EXERCISE PROMPT
Could you return every line of the material that contains the word "will"?

PROVIDED DATA below:

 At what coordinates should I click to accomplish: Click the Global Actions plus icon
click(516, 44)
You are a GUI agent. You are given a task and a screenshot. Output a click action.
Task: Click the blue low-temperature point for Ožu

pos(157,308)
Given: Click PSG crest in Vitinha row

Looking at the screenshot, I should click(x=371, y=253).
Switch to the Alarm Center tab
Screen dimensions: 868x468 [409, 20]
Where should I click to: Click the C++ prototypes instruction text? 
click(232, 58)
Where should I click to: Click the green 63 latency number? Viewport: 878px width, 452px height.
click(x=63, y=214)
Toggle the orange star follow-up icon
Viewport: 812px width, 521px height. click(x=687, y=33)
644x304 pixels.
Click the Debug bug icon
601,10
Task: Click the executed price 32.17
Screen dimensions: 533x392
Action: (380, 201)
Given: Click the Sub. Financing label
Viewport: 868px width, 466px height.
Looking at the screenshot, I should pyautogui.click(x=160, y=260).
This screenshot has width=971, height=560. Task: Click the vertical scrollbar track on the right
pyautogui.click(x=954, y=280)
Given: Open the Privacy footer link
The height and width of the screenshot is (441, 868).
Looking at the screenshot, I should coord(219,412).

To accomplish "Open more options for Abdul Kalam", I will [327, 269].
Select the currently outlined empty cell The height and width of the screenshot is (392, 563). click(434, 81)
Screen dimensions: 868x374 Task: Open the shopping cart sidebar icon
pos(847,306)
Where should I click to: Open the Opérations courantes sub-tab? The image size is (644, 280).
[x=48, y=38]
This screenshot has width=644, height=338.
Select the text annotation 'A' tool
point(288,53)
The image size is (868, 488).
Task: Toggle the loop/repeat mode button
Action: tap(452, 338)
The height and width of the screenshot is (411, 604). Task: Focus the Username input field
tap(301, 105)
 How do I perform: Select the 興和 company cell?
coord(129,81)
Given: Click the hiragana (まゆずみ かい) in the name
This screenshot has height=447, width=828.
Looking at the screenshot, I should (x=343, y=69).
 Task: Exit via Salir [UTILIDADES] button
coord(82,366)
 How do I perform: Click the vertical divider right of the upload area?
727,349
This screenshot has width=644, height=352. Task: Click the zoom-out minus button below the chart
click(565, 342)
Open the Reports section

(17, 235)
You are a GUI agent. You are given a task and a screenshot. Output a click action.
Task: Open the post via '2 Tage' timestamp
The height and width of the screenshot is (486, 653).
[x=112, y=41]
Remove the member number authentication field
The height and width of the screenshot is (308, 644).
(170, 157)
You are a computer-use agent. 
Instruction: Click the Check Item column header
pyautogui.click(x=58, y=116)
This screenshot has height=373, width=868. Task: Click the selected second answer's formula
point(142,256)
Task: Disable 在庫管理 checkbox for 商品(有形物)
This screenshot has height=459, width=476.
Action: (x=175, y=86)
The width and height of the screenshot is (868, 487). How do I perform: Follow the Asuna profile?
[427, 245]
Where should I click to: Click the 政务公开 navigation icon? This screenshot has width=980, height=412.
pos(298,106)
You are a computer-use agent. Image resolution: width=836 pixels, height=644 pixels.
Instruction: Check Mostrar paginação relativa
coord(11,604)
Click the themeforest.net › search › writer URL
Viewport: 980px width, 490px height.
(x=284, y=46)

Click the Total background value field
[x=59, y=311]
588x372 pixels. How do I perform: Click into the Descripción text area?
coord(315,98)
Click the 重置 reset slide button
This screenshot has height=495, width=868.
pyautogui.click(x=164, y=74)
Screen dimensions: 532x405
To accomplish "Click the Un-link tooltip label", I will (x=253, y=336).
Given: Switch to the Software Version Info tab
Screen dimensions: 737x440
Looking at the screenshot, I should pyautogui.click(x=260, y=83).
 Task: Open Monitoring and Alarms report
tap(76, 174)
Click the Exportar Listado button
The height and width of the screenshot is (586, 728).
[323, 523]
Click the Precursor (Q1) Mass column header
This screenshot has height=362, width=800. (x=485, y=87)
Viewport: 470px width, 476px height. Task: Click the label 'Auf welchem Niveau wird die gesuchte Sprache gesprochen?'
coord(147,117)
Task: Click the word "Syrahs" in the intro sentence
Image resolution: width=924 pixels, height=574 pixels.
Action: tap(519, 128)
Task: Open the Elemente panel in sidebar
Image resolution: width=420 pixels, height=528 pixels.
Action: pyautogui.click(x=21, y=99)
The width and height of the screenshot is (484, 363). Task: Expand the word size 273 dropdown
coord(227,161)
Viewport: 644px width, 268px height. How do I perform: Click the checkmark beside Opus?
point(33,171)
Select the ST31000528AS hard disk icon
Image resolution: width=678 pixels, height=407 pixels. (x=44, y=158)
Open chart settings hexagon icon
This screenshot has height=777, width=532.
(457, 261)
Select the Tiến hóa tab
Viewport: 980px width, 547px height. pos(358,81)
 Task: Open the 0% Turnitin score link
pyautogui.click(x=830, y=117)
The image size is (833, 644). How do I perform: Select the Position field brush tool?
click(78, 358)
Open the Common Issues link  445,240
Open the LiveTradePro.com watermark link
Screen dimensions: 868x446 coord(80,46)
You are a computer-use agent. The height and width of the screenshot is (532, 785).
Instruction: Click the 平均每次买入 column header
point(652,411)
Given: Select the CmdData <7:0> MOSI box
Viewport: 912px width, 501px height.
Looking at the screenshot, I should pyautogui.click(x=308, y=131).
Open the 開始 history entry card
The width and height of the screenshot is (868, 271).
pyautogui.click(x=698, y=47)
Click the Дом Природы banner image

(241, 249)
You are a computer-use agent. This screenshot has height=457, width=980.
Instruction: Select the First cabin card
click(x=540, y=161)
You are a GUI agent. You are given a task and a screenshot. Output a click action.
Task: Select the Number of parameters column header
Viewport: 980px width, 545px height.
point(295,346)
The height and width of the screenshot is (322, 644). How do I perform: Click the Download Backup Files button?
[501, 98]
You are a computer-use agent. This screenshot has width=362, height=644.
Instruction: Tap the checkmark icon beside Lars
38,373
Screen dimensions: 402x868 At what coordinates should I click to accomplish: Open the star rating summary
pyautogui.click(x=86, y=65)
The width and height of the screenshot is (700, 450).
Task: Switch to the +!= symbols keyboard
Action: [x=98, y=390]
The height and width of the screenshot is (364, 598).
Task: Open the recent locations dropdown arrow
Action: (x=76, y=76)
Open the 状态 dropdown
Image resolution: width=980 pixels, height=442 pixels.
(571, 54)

End of PROVIDED DATA.

RESULT
To accomplish "Open more options for Abdul Kalam", I will [327, 269].
To accomplish "Click the Un-link tooltip label", I will (x=253, y=336).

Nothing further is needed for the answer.